A few notes to supplement sauron's writeup on the general principles, from the trader's point of view

VAT and sales taxes using identical principles (GST, etc.) are also applied in many countries outside the European Union, but what follows generally applies to the EU Member States' versions which have fairly uniform principles. Within the EU the minimum level for the normal rate VAT is currently 15%, although it may be adjusted up and down by national governments above that level; there is pressure to increase the concessionary rates; the UK's zero rating for certain essentials is now an exception which cannot be applied elsewhere.

Traders (individuals or companies) are required to register for VAT with the appropriate authorities if their turnover reaches a set figure within a set time, varying from country to country; in most countries this limit is low enough to include all but fairly trivial part-time business activities, and may run in tandem with other business registration requirements but in the UK it is fairly high (£55 000 in any 12 months at the time of noding) and small traders, especially those whose customers are mainly private individuals and who do not spend large amounts on VATable business expenses, may well choose not to register, thus avoiding some paperwork and making it possible to reduce the price to the consumer.
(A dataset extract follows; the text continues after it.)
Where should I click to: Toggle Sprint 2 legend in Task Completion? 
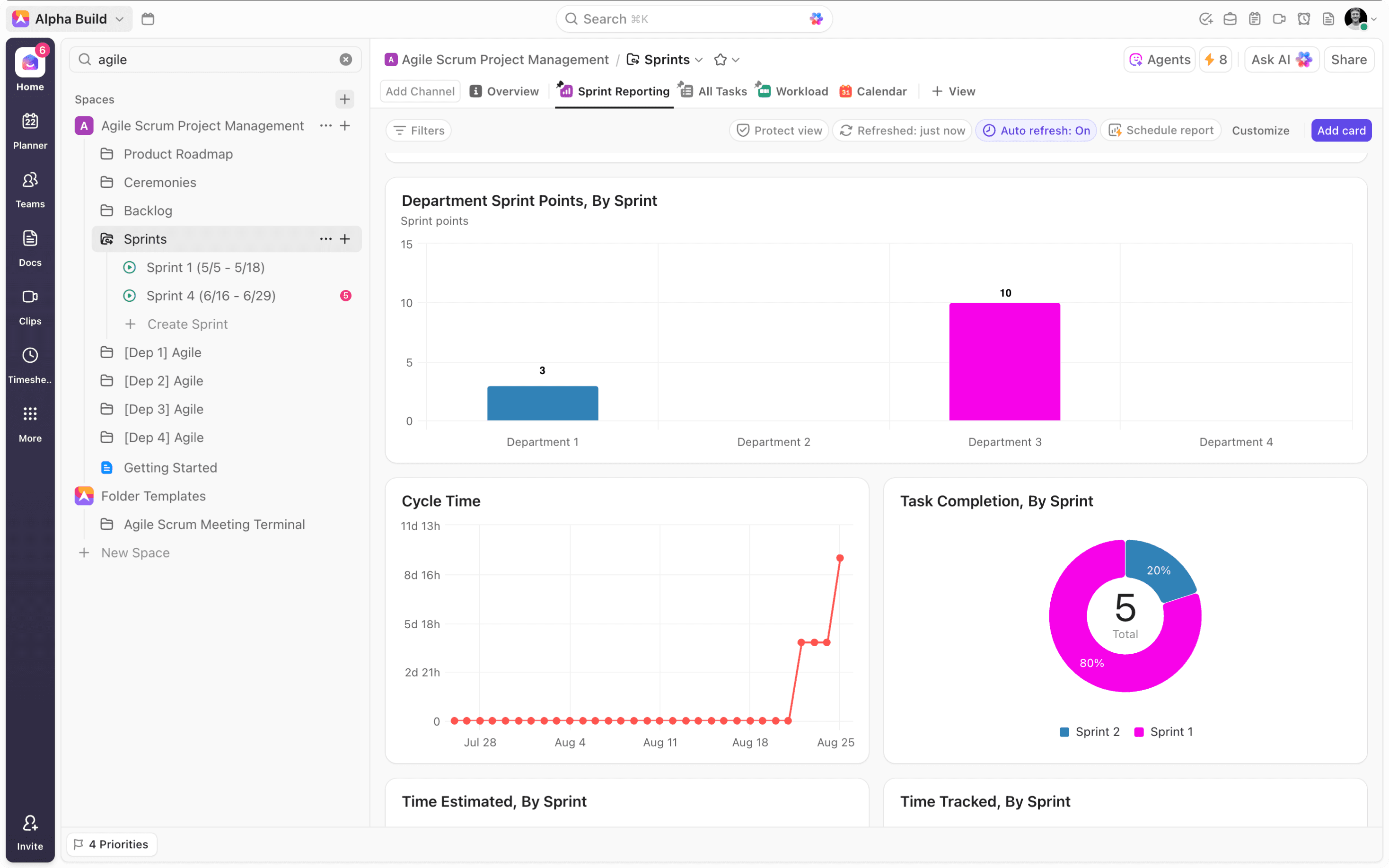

If your customers are mainly other businesses (who will be able to reclaim VAT you charge them and thus won't care about the VAT-inclusive price difference), or you are obliged to buy goods for resale or incur other expenses on which you have to pay VAT, it will probably be in your interests to register even if you are under the threshold, although do bear in mind that the reporting requirements mostly come with draconian and non-discretionary penalties; a VAT return is not desperately complicated but you do need the self-discipline to get it in in time, or to pay someone to remember for you...

Traders effectively serve as the collector for the VAT incurred at their stage of the operation. To all intents and purposes this involves reporting (drawing up a monthly or quarterly VAT return and maybe a listing of the details of large transactions or high-turnover clients) the total VAT you spend on business expenses and the amount you charge on sales, and paying over (or, less commonly, being refunded) the difference between the two. National rules vary as to whether this is carried out on a cash or accrual basis (i.e. on money actually received on or invoices issued).

VAT is not charged (or can be refunded) on goods or services exported from the European Union. For crossborder sales to other EU countries, the VAT in force at the point of sale or the place of supply of the service (which can be complex to determine for work carried out remotely over the Internet...) is charged, except where the customer is also VAT registered; in that case the "chain" is broken at the border - this avoids the sort of accounting gymnastics that would be required to reclaim or deduct VAT from different countries' systems. However, if you do a very large amount of business in another EU Member State, you may be required to account separately for VAT there in additional to your local requirements.

SMALL PRINT: If you are considering going into business at some level, you're almost certainly best off finding a qualified accountant to handle this (and other) stuff for your particular circumstances; I am only in a position to be offer the faintest approximation of authoritative advice for translators contemplating operating on a freelance basis under the laws of Belgium (and that advice is mostly "Don't.") Now, where are those forms? What is this "special account"? Why have I been fined €500? What do I do about this credit note? Why do I have to pay the VAT up front that my customers pay at 60 days end of month? Aaaaaargh.